> **Task goal**: Scan the listing for "computer" and copy out each line that has it.

> **Dataset records**:
- Opening Delimiter -
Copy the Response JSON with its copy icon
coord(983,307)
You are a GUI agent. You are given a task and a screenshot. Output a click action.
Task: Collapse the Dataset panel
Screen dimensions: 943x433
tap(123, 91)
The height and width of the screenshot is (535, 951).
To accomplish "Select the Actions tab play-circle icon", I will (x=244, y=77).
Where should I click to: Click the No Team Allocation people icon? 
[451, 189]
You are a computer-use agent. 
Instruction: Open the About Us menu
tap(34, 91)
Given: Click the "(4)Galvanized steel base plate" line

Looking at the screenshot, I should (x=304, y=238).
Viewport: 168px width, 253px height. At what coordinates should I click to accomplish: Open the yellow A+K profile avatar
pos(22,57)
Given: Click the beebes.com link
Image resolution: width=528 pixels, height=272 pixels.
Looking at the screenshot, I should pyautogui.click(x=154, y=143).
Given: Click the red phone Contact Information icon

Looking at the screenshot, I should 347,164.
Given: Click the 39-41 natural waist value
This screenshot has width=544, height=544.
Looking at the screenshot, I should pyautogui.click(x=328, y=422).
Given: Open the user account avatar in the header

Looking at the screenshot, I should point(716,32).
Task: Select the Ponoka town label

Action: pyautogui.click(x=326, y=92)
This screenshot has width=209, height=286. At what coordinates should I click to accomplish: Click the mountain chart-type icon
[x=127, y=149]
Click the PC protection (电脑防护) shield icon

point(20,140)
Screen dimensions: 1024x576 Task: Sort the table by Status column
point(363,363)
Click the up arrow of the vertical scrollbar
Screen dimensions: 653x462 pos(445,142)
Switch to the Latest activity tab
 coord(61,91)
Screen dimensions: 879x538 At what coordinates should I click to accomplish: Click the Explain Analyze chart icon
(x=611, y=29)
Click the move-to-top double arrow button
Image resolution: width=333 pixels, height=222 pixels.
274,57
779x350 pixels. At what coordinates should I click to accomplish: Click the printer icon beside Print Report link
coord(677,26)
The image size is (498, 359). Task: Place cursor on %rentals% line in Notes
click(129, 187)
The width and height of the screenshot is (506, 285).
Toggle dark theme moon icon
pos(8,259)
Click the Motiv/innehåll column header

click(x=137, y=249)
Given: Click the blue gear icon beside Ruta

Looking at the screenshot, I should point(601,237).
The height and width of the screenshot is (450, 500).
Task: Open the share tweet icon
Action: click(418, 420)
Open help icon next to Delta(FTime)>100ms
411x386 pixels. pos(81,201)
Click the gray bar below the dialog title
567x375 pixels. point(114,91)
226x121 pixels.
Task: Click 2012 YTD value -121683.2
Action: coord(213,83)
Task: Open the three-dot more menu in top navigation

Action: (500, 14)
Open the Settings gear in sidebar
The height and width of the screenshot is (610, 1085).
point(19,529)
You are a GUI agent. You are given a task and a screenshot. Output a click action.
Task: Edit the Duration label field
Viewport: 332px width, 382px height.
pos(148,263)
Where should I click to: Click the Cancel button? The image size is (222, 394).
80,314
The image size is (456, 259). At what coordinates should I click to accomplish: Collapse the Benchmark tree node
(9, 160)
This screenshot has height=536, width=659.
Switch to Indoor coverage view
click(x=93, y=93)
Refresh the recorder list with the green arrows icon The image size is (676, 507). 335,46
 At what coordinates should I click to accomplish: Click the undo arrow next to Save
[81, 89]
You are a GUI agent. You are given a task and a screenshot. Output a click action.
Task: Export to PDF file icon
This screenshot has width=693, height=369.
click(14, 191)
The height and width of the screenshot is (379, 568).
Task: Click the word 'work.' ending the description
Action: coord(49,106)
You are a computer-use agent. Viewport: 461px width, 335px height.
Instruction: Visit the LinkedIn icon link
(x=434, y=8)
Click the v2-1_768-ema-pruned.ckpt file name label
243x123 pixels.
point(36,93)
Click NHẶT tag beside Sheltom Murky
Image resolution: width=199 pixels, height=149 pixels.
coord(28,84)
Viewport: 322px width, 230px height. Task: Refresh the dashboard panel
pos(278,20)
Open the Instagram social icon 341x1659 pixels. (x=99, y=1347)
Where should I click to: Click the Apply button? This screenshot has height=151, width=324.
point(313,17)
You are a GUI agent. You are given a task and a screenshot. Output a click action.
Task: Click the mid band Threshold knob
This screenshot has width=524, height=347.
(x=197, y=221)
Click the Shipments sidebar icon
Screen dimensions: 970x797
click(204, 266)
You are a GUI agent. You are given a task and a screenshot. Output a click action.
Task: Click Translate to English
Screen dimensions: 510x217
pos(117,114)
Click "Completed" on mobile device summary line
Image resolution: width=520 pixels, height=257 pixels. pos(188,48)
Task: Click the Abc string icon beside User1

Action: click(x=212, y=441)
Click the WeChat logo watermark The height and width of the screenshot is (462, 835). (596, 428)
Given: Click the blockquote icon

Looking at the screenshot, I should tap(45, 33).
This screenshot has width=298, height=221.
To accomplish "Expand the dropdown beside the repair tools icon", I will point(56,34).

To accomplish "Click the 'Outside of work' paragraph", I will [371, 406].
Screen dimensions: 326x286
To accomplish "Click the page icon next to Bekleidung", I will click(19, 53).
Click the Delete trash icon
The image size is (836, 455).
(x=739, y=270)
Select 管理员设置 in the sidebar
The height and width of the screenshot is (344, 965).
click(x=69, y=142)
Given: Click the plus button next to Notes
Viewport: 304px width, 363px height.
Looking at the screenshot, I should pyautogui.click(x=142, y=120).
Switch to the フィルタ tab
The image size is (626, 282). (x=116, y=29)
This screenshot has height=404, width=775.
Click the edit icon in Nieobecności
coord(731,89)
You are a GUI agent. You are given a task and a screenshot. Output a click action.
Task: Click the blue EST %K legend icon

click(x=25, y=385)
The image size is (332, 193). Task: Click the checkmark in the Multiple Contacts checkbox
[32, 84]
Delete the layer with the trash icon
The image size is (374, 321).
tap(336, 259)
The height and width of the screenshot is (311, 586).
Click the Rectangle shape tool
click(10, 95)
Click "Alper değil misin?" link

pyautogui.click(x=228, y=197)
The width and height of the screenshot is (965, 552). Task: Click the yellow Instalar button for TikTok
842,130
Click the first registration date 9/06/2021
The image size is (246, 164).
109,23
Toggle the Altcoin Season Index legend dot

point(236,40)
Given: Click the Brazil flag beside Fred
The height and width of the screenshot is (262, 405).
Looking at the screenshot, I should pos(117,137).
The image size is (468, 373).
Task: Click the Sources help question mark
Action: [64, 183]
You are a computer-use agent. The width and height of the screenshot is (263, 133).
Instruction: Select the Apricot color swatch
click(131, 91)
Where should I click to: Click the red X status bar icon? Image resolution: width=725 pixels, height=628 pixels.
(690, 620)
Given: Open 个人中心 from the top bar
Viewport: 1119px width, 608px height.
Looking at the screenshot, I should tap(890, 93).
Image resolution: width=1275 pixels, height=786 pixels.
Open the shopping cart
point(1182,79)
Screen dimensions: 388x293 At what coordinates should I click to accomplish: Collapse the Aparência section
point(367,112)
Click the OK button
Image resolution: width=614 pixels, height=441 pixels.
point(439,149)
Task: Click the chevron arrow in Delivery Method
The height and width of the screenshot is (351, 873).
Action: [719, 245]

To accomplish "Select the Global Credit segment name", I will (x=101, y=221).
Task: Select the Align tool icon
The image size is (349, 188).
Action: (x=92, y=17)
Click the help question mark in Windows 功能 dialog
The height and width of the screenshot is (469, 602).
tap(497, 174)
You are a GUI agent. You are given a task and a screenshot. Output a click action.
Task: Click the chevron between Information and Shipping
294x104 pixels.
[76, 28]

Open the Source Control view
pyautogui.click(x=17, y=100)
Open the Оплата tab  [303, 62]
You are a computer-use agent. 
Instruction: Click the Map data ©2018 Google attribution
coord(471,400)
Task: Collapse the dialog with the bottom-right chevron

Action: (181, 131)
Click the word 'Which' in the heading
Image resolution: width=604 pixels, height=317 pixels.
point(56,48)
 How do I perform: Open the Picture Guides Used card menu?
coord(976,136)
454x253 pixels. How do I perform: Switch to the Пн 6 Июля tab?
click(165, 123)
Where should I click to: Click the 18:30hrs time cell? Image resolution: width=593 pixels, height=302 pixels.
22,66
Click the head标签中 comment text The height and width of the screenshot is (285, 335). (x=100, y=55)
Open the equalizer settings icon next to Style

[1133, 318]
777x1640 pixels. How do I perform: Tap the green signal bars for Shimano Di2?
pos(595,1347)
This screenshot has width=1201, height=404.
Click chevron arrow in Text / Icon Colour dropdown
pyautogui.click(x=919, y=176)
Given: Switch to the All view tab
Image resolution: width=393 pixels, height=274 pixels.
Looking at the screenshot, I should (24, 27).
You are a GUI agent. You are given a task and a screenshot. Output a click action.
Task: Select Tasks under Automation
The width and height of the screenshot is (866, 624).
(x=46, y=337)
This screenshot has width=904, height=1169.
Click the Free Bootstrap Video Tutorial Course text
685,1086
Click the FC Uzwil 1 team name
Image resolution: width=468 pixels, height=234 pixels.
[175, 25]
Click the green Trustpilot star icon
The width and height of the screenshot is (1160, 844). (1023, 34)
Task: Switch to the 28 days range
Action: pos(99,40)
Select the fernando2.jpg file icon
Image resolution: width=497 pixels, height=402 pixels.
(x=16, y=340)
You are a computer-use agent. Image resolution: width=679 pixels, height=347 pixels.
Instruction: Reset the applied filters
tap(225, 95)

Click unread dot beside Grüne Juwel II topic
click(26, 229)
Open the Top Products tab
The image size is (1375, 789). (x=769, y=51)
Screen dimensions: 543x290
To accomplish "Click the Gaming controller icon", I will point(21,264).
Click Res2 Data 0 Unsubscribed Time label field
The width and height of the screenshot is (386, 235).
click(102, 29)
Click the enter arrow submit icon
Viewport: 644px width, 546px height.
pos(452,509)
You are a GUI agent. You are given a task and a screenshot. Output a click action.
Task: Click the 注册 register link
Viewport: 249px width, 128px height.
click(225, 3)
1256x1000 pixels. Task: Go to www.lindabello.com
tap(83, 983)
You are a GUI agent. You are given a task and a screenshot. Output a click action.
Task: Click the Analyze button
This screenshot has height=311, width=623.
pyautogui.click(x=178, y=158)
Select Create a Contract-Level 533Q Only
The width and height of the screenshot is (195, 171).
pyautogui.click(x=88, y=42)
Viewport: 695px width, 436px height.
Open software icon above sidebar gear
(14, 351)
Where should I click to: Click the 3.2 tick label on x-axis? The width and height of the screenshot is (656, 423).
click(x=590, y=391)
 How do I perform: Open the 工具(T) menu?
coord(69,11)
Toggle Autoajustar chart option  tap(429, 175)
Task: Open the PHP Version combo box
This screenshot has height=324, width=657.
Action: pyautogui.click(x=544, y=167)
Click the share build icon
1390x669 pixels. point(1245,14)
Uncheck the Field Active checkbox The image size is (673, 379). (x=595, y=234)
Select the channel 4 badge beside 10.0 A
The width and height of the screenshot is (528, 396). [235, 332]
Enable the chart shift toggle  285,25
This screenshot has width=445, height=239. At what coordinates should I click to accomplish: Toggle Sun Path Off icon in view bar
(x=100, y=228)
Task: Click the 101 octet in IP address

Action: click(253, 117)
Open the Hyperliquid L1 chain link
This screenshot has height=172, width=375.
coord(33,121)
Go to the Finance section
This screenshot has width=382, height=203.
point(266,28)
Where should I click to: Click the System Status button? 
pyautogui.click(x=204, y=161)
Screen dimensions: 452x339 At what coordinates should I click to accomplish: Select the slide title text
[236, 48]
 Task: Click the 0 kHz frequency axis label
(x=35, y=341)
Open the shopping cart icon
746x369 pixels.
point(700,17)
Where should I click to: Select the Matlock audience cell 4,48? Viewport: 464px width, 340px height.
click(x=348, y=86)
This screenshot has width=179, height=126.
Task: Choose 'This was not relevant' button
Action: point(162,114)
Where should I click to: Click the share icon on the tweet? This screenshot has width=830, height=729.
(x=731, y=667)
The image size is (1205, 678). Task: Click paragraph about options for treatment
- Closing Delimiter -
> **Answer to the problem**:
You are a computer-use agent. 
You are a computer-use agent. Viewport: 461px width, 335px height.
You are a computer-use agent. The width and height of the screenshot is (263, 133).
You are a computer-use agent. 
You are a computer-use agent. Image resolution: width=679 pixels, height=347 pixels.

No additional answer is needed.